Brano fornito =
= = = = = = =
La corsa è donna?
Luce Irigaray, psicanalista francese, sostiene che parlare non è mai neutro. Da questa premessa nasce una domanda: se corsa è un sostantivo di genere femminile, e grandi sono le atlete, perché mai è così bassa la percentuale delle donne che corrono? Se si considera l’età, scarse sono le donne “over” che corrono. Correre in questa fase della vita non è facile, i ritmi di recupero sono lenti e a volte si unisce una campagna di disinformazione terroristica sul rischio di infortuni.
Numerosa è, invece, la presenza femminile ai corsi di aerobica . E’ solo un ideale estetico per cui si preferisce la “gym” alla prestazione sportiva o comunque è aumentata in ogni caso la consapevolezza dell’importanza del movimento?
Differenze strutturali e differenze culturali
Secondo le statistiche mediche sportive, le prestazioni femminili in atletica sono inferiori a quelle maschili. Le caratteristiche fisiche, antropometriche e ormonali della donna nell’atto di correre, fanno sì che ella produca meno energia muscolare, una maggiore mobilitazione di acidi grassi per la corsa di resistenza, maggiore flessibilità ed elasticità e minore velocità.
= = = = = = =
Voci fornite =
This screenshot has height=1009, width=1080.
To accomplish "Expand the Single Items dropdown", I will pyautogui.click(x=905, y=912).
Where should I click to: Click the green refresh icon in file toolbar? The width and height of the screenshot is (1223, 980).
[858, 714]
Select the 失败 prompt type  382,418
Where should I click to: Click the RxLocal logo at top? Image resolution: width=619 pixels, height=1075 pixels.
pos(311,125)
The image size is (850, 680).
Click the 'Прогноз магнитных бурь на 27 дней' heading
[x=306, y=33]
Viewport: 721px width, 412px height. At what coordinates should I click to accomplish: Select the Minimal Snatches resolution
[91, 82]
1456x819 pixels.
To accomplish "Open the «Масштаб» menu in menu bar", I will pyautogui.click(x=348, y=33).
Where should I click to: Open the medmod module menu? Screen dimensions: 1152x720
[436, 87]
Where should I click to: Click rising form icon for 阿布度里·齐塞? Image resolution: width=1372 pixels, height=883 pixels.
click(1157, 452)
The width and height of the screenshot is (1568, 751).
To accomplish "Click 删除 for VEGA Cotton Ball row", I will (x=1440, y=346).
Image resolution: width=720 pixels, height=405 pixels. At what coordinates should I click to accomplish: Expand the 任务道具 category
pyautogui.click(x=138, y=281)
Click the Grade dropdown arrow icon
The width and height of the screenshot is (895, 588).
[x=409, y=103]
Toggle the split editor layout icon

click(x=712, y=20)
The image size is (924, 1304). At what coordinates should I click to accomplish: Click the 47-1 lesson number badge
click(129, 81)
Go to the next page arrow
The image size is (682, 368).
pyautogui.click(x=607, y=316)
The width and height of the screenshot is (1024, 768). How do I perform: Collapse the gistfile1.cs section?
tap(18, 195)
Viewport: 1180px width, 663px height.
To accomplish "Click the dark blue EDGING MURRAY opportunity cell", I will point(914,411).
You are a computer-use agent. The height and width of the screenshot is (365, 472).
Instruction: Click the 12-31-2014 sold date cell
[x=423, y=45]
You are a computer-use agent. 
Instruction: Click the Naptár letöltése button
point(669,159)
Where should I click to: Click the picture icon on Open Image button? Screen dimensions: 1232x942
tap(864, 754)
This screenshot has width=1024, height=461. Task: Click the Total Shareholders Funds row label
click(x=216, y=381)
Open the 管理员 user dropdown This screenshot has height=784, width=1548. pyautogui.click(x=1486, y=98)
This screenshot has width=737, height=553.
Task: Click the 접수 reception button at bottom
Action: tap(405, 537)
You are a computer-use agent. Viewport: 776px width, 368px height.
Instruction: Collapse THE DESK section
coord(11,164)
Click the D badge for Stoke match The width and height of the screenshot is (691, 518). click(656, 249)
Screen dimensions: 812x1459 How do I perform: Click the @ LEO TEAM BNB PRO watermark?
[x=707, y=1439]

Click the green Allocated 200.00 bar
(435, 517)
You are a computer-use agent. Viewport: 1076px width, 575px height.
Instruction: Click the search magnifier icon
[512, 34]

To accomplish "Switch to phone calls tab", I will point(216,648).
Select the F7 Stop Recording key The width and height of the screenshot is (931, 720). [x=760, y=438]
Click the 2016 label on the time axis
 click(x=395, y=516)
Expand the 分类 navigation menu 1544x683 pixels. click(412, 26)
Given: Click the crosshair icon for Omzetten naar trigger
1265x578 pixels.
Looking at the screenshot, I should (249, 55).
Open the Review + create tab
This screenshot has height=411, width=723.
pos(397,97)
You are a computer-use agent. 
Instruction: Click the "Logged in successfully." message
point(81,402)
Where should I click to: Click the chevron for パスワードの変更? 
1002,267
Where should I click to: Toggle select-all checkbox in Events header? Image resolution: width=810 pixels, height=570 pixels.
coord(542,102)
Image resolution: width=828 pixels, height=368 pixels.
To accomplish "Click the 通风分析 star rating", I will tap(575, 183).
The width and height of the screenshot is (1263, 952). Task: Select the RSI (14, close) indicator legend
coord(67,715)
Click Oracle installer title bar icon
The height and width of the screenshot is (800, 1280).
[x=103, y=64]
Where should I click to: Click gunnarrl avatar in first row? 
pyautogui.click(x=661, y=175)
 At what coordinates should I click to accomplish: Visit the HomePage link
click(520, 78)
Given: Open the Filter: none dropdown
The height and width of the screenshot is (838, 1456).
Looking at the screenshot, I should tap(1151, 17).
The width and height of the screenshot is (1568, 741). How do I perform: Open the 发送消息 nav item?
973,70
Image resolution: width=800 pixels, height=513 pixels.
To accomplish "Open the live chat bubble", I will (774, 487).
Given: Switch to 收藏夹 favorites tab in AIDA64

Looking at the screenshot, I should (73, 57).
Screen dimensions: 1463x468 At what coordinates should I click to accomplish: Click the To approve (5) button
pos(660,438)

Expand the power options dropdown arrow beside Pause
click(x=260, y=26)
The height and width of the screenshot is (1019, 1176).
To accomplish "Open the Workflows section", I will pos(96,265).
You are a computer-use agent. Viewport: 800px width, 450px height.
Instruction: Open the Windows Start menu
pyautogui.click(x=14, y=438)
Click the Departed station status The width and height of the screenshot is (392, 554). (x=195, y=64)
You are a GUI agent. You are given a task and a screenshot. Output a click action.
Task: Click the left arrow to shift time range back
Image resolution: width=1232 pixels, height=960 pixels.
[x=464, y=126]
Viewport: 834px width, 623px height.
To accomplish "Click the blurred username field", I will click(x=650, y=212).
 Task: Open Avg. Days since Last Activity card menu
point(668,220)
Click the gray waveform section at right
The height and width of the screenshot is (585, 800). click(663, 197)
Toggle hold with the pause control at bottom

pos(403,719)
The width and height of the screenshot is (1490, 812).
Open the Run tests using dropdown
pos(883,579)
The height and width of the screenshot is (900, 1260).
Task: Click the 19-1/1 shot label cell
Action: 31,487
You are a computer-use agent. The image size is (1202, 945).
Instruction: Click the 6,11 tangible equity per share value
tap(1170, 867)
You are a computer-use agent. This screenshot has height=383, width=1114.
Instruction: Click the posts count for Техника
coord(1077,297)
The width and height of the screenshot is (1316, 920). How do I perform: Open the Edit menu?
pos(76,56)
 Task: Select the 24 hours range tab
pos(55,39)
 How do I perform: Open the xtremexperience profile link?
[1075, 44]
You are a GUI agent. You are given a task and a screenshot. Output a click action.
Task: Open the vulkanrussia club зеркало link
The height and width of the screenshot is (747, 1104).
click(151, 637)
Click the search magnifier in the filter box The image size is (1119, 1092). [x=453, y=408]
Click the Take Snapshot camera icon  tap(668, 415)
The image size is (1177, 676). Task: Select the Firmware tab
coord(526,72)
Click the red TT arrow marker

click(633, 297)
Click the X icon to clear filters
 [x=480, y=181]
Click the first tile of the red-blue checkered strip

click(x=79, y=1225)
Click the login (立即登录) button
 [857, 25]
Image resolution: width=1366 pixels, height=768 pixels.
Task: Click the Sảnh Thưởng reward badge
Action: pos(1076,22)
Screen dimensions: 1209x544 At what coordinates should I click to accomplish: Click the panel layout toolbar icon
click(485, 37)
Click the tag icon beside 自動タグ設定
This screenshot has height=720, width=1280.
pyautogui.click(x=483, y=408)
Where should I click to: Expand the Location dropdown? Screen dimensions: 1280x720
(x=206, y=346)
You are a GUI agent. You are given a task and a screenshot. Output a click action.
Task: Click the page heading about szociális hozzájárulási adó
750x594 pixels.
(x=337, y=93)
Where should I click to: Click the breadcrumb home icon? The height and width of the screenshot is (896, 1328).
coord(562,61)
= = = = = = =
Azione richiesta 1 =
Rispondi a queste domande sul brano sulla corsa femminile:
(a) Che cosa sostiene Luce Irigaray?
(b) A quali corsi la presenza femminile è numerosa?
(c) Secondo le statistiche mediche sportive, come sono le prestazioni femminili in atletica rispetto a quelle maschili?
Azione richiesta 2 =
Riprendi il brano sulla corsa femminile e proseguilo dopo la sua ultima frase.
Le voci vanno considerate materiale a sé stante.

Risposta 1 =
(a) Che parlare non è mai neutro.
(b) Ai corsi di aerobica.
(c) Inferiori a quelle maschili.

Risposta 2 =
I fisiologi hanno però constatato che uomo e donna a livello di preparazione atletica hanno la stessa capacità di assorbimento di ossigeno e di sviluppo muscolare; quindi sembrerebbe che gli effetti dell’allenamento possano essere identici per entrambi i sessi.
Non solo le presunte differenze fisiologiche rendono difficile l’accesso a questo sport ma anche i doppi ruoli sostenuti dalle donne nella vita attuale creano non pochi disagi. Nelle recenti Olimpiadi di Torino le atlete, insieme al centro Pari Opportunità della regione Piemonte, hanno sottoscritto un documento sulle difficoltà di essere atlete e madri. La storia della corsa non è una storia femminile!
Il pensiero della differenza
E’ solo una differenza sociale e biologica a rendere demotivante la corsa per la donna ? Esiste un pensiero “ differente “per interpretare la corsa al femminile?”
La questione si gioca a livelli più profondi e investe la struttura stessa del soggetto donna: l’immaginario, il linguaggio, il sogno, la narrazione, la dimensione dell’inconscio.
Non è solo un problema di uguaglianza e di organizzazione domestica e sociale. Esiste un pensiero della differenza.
Questo pensiero non è una rivendicazione alle regole maschili; è invece una modalità di vivere e sentire la corsa in modo differente. La sfida con l´altro non si misura sui numeri, è gioco e rilancio, emozione, armonia e conflitto, “conflitto emozionale e cognitivo”.
Il pensiero della differenza prescinde dal sesso biologico.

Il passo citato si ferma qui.